Nach dem überraschenden Rückzug von Mastermind Chris Walla im vergangenen September, hätte man mit dem Niedergang von „Death Cab For Cutie“ rechnen können. War Walla doch bei den ersten sieben Alben unumstritten der Kopf und Produzent der aus Washington stammenden Indie-Band. Die Befürchtungen waren allerdings unbegründet. Denn auch das neue Album „Kintsugi“ beinhaltet starke Kompositionen, klasse Arrangements und stets das richtige Gefühl für den Song.

Das Album "Kintsugi" von Death Cab For Cutie (Warner Music).

 

Es mag daran liegen, dass Walla bei vielen Songs noch mit komponiert hat.
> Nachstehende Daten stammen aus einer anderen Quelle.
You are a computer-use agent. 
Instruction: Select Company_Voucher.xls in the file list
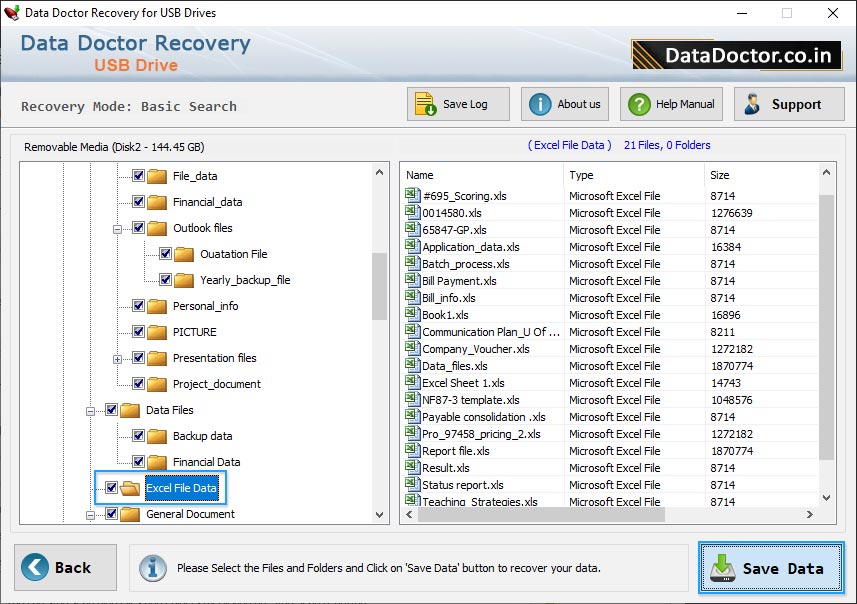(475, 349)
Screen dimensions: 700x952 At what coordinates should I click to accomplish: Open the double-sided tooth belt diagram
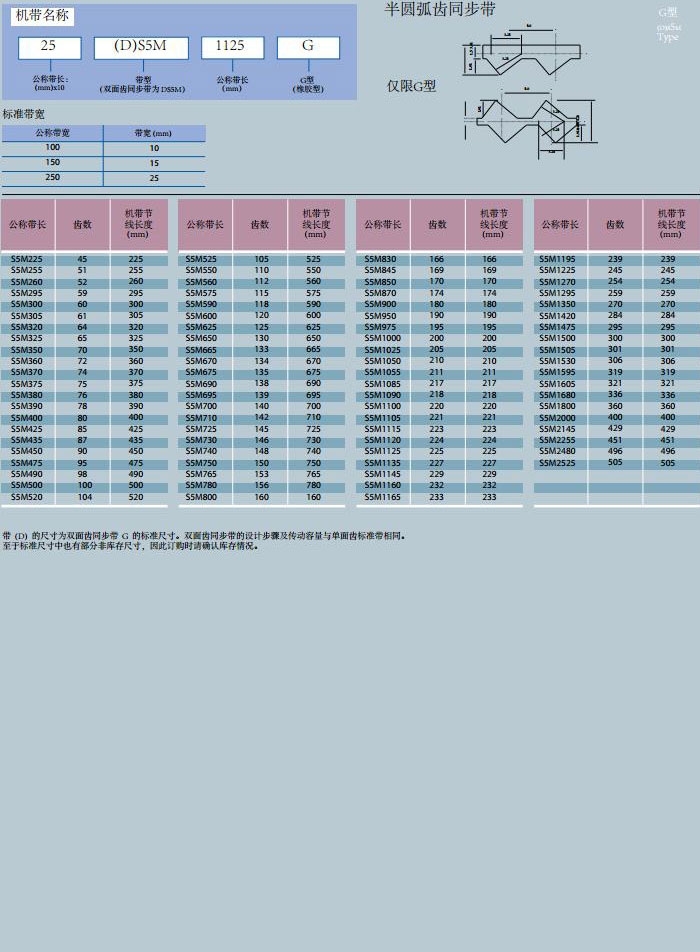[525, 126]
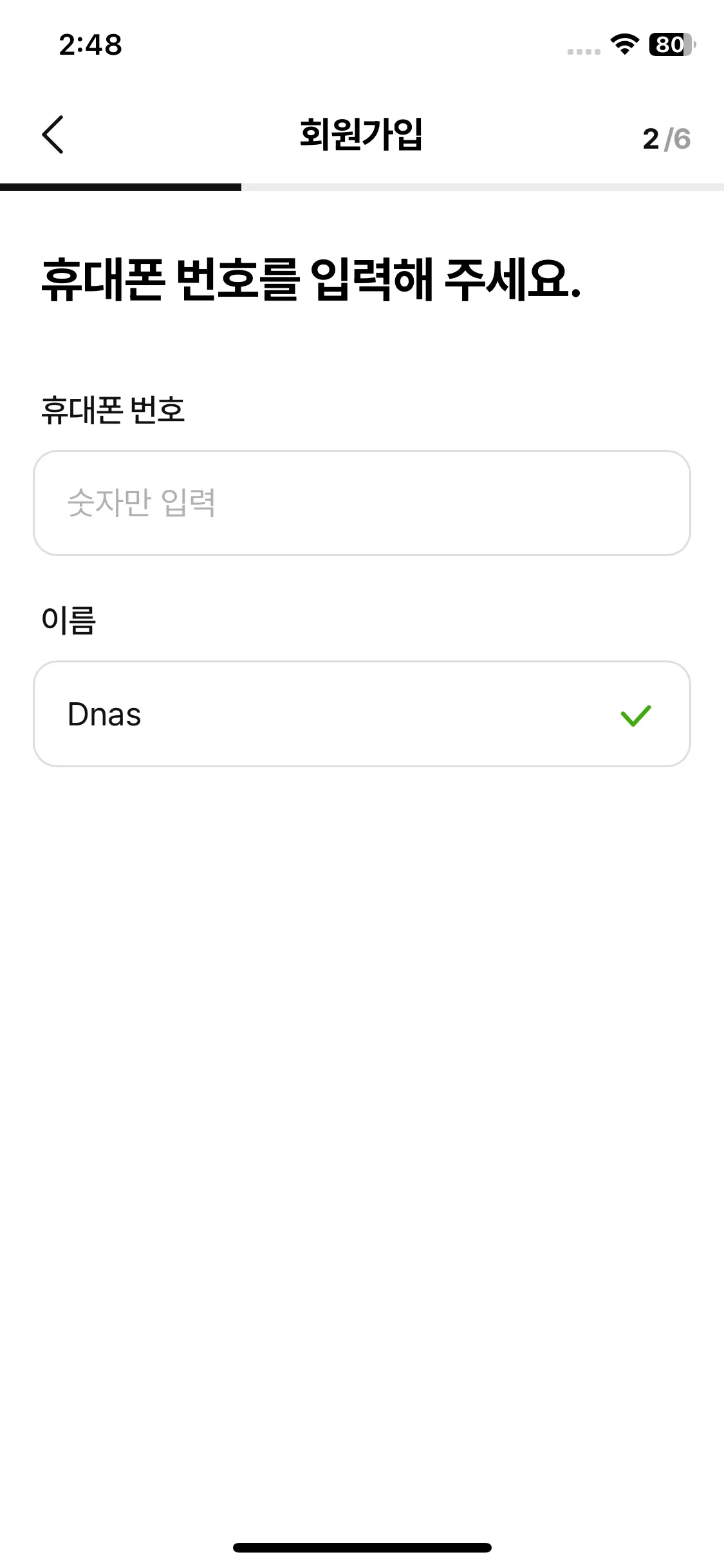Place cursor on the Dnas text
724x1568 pixels.
pos(104,714)
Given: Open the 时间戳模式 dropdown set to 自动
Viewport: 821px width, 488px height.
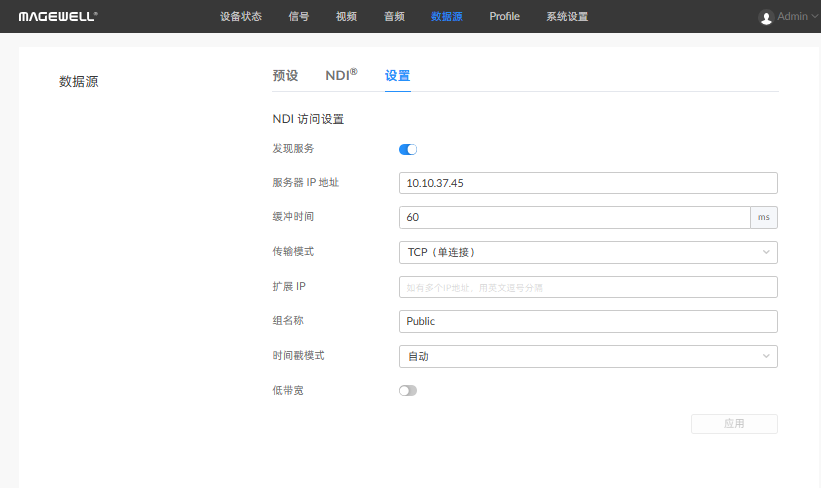Looking at the screenshot, I should click(x=587, y=356).
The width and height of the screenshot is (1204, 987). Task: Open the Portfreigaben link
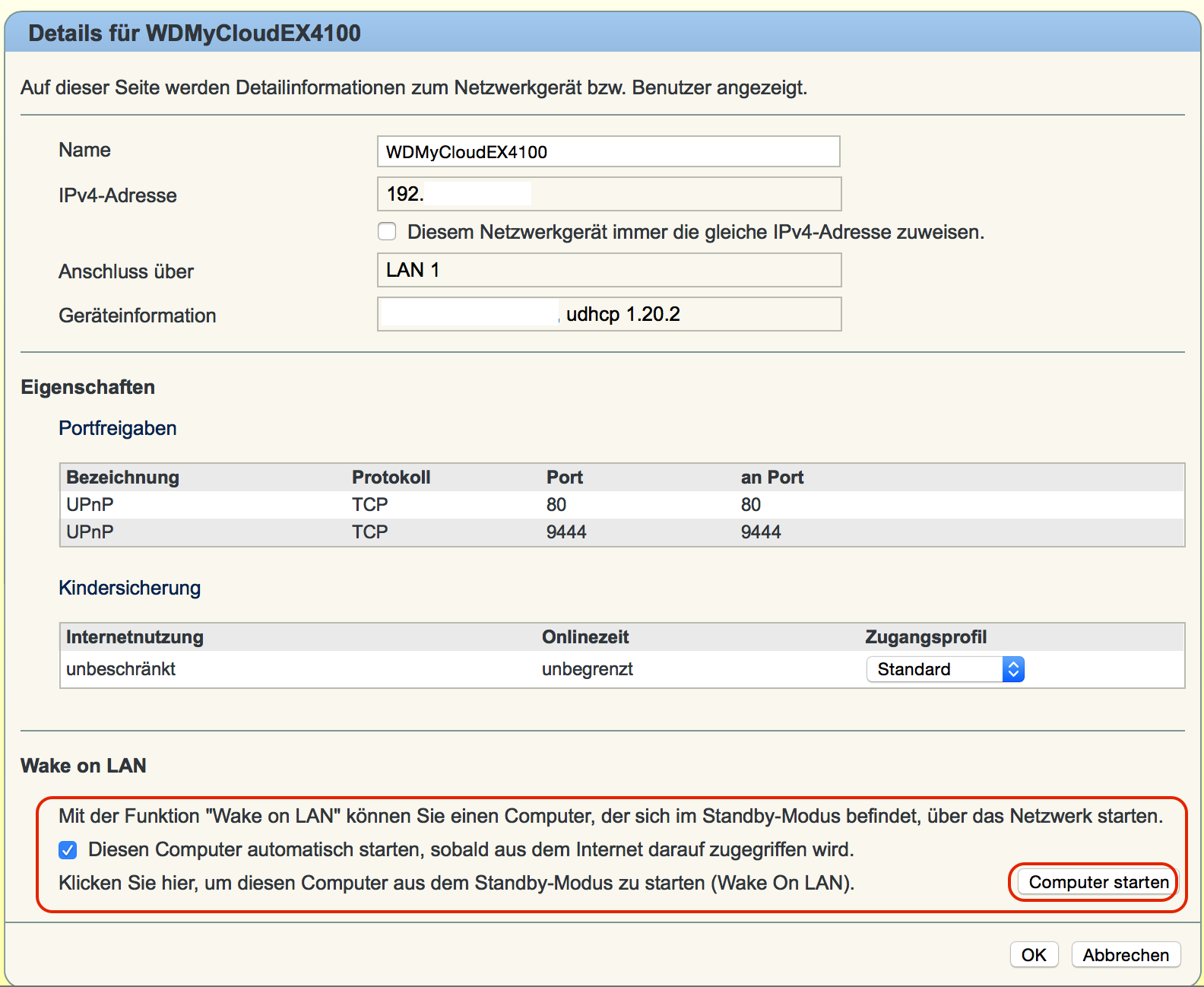click(118, 428)
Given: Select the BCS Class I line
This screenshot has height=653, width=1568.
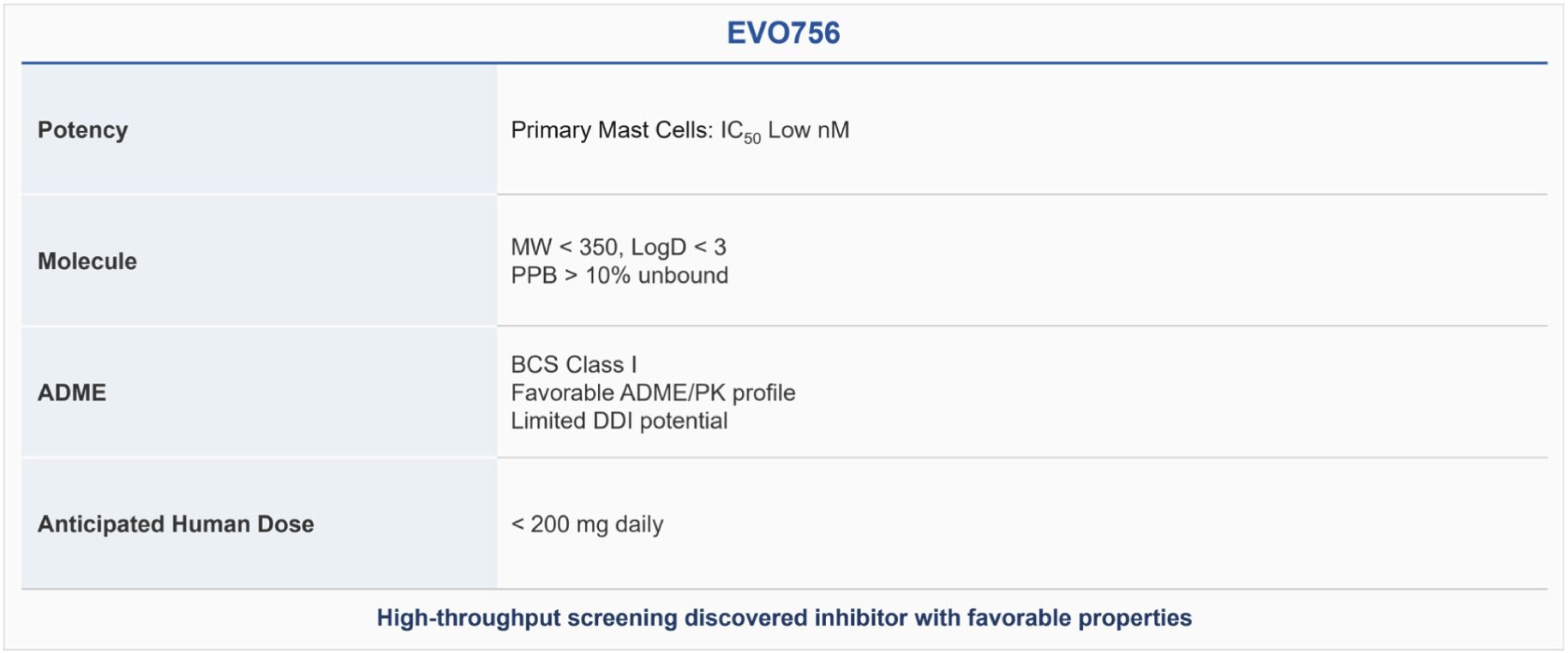Looking at the screenshot, I should coord(573,364).
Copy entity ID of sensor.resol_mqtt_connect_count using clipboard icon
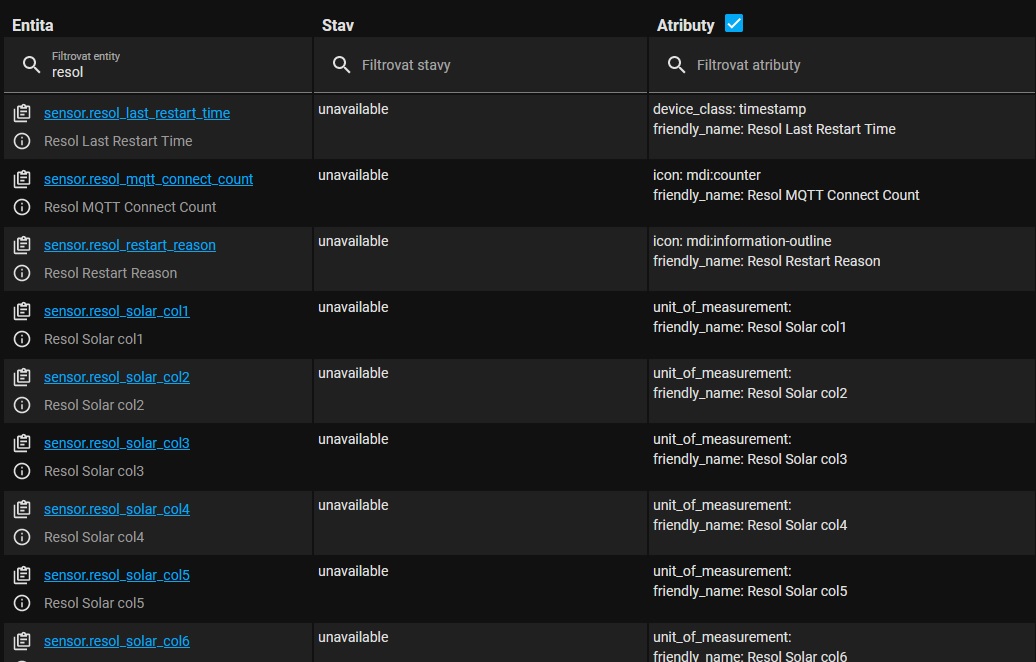Viewport: 1036px width, 662px height. pos(22,178)
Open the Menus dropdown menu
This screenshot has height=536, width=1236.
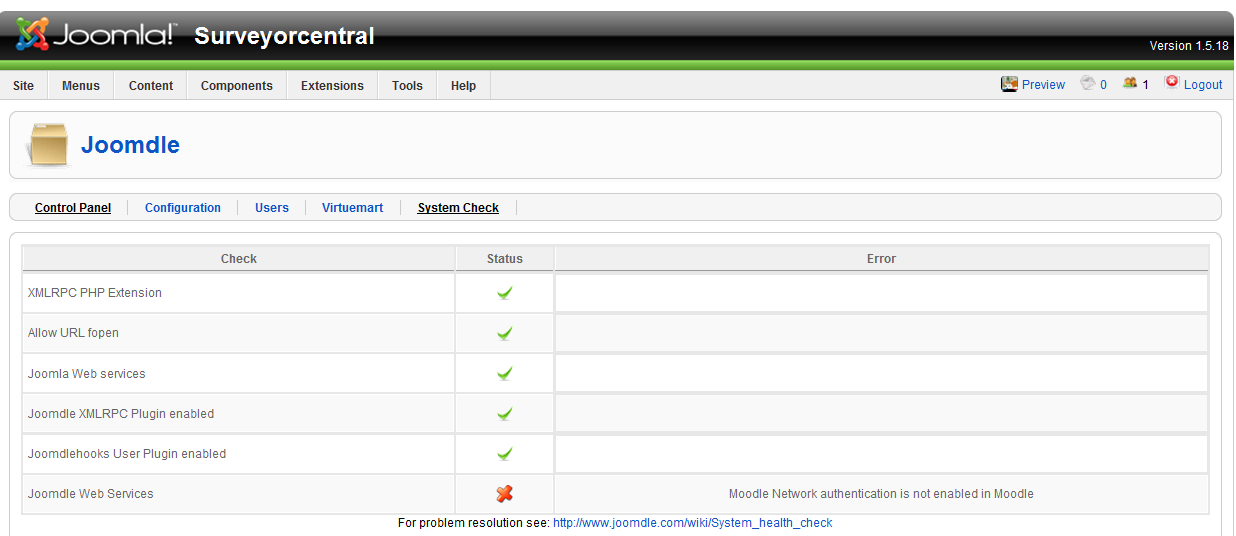pos(81,86)
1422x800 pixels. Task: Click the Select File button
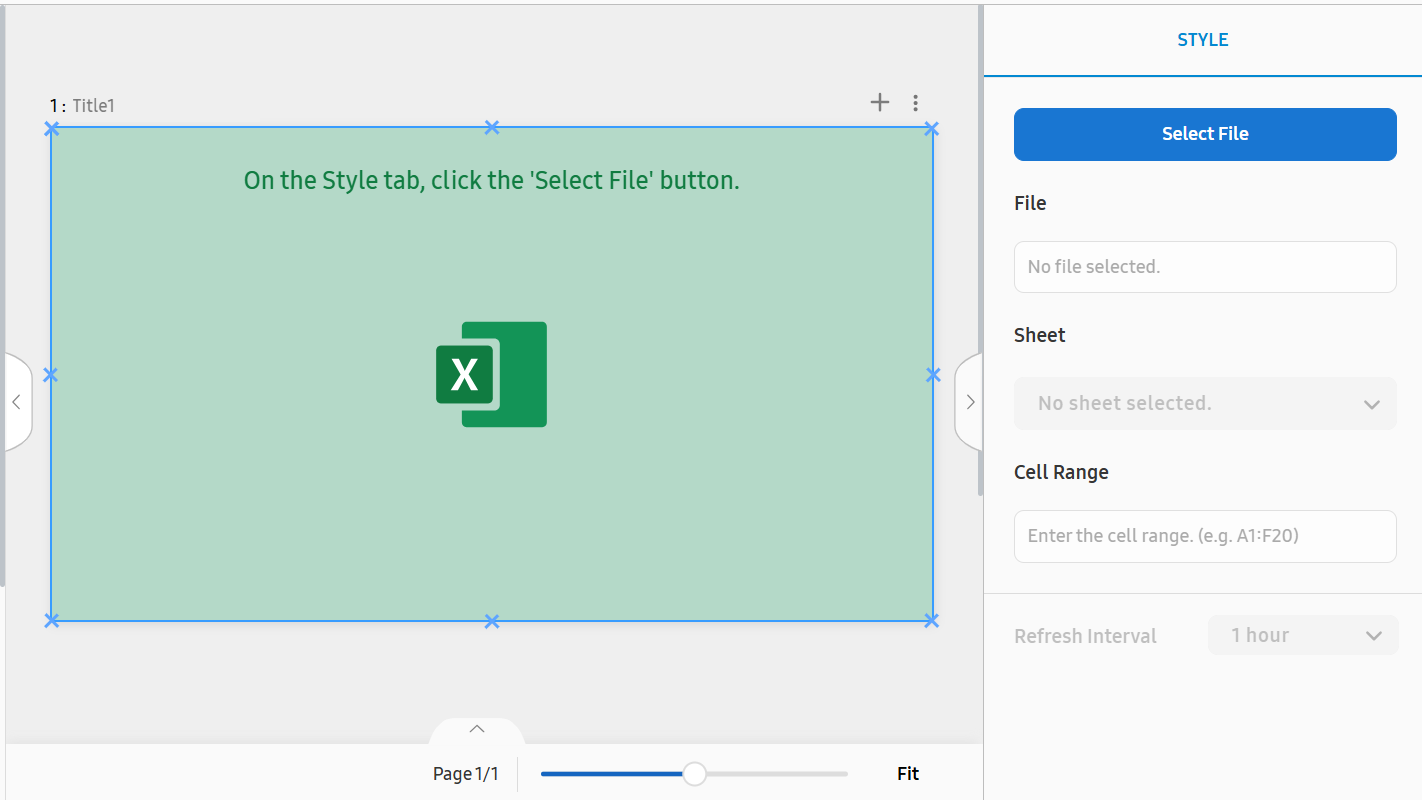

Vermutlich wird sich die wahre Qualität der verbleibenden Bandmitglieder erst auf dem nächsten Studioalbum zeigen. Egal. „Kintsugi“ ist klasse geworden, vielleicht nicht das beste Album, aber nach „Codes and Keys“ eine gelungene Rückkehr in alte Gefilde. „Kintsugi“ ist eine japanische Technik, Zerbrochenes wieder zu reparieren. Dabei werden die Bruchkanten mit Gold versehen, um diese hervorzuheben – ein Synonym für den Ausstieg Wallas und weitere Brüche rund um die Band.

 

Für den achten Longplayer verpflichtete die Band erstmals einen externen Produzenten: Rich Costey, der schon bei Muse, Santigold oder auch Frank Turner seine Finger im Spiel hatte. Welchen Einfluss er nahm, sollte jeder selbst entscheiden. Fakt ist: Am Sound von „Kintsugi“ gibt es nichts zu mäkeln.